▶ Problem to work on
Every entry that follows should be written out again exactly.

== Material provided

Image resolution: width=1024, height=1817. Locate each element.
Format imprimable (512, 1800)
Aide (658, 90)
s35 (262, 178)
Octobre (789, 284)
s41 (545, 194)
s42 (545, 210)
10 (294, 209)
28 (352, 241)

====

▶ Answer below
Image resolution: width=1024, height=1817. Locate each element.
Format imprimable (512, 1800)
Aide (658, 90)
s35 (262, 178)
Octobre (789, 284)
s41 (545, 194)
s42 (545, 210)
10 (294, 209)
28 (352, 241)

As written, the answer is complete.